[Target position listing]
......

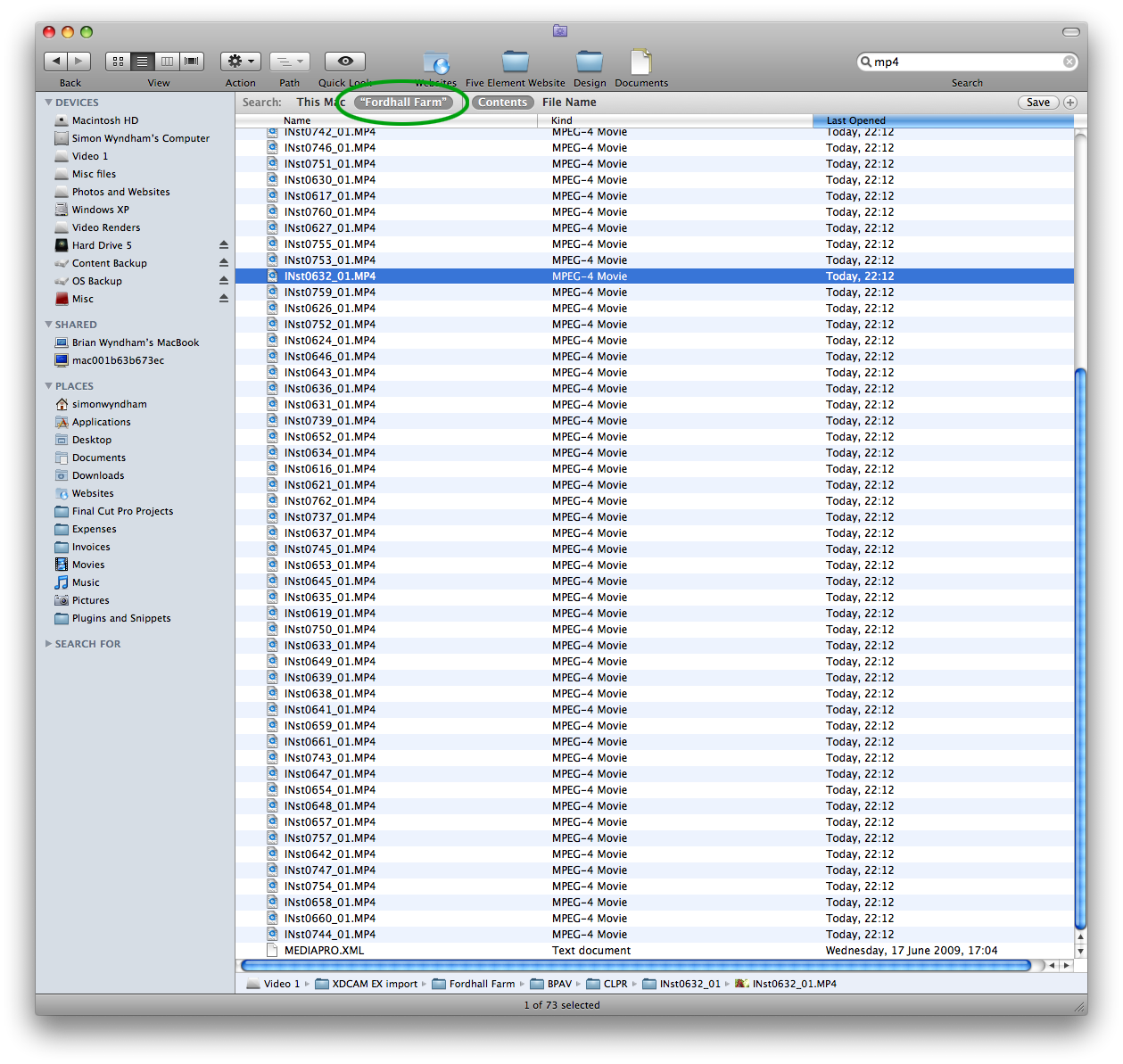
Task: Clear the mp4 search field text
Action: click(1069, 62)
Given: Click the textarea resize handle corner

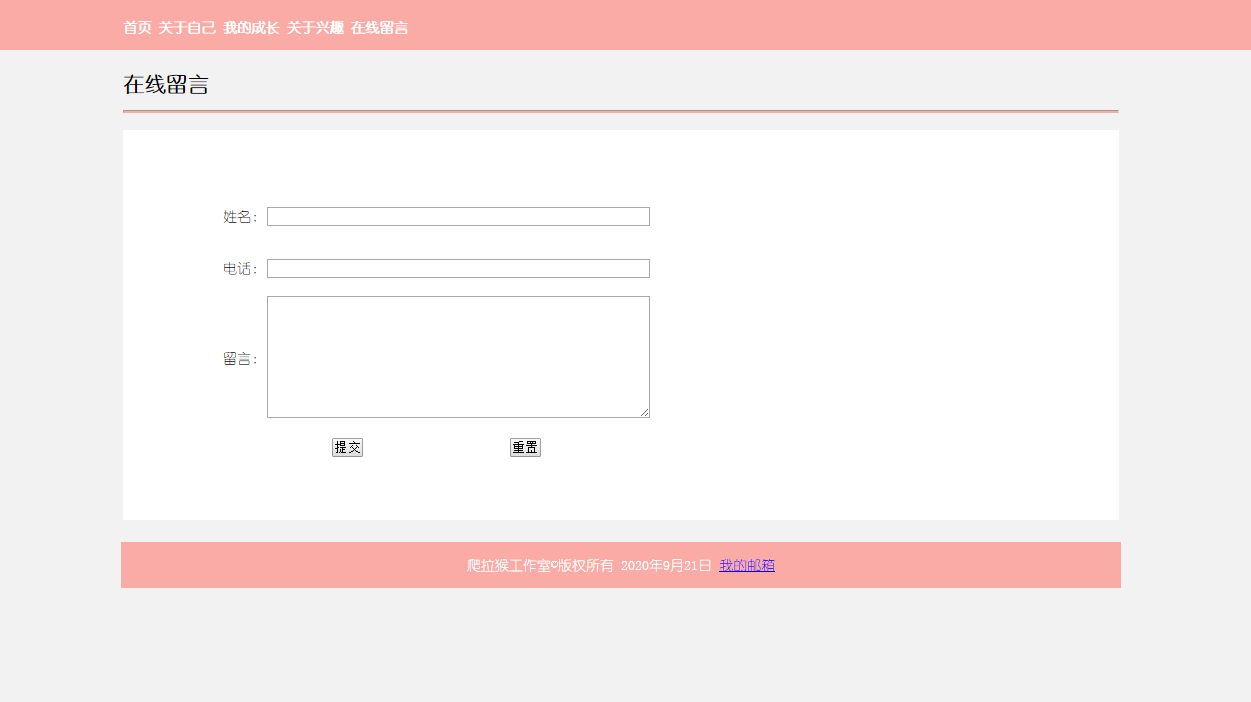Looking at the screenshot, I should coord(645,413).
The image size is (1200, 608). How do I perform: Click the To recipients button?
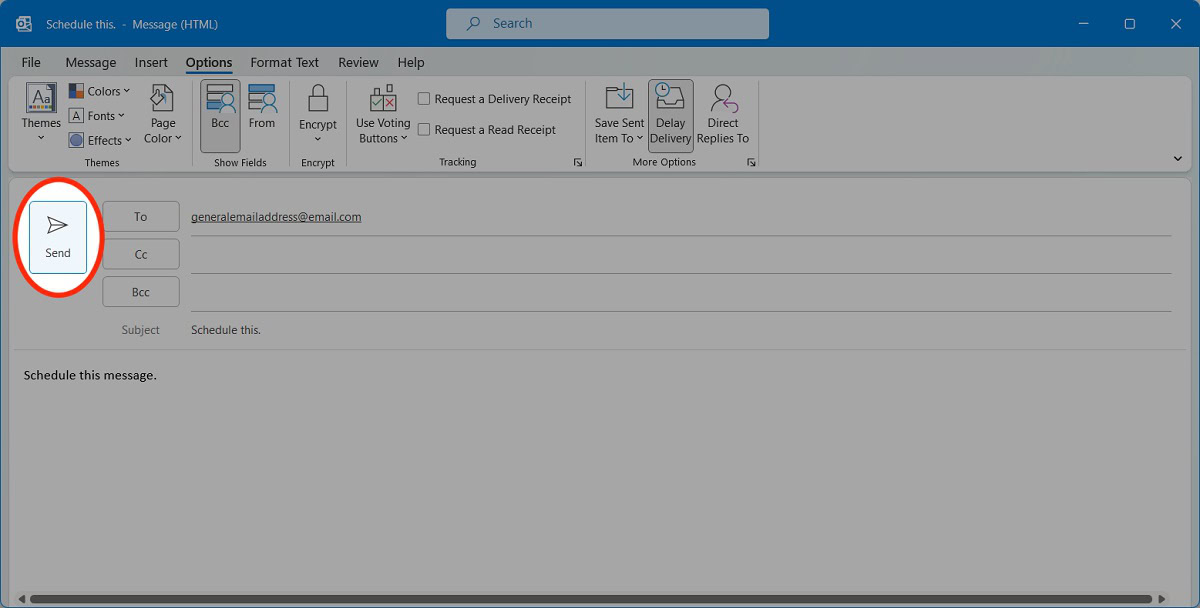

......

*Given exercise*.
Recast every line of the listing above as a numbered list, leaving out blank lines and the pictures.

*Full output*.
1. Task: Clear the mp4 search field text
2. Action: click(1069, 62)
3. Given: Click the textarea resize handle corner
4. Looking at the screenshot, I should coord(645,413).
5. The image size is (1200, 608). How do I perform: Click the To recipients button?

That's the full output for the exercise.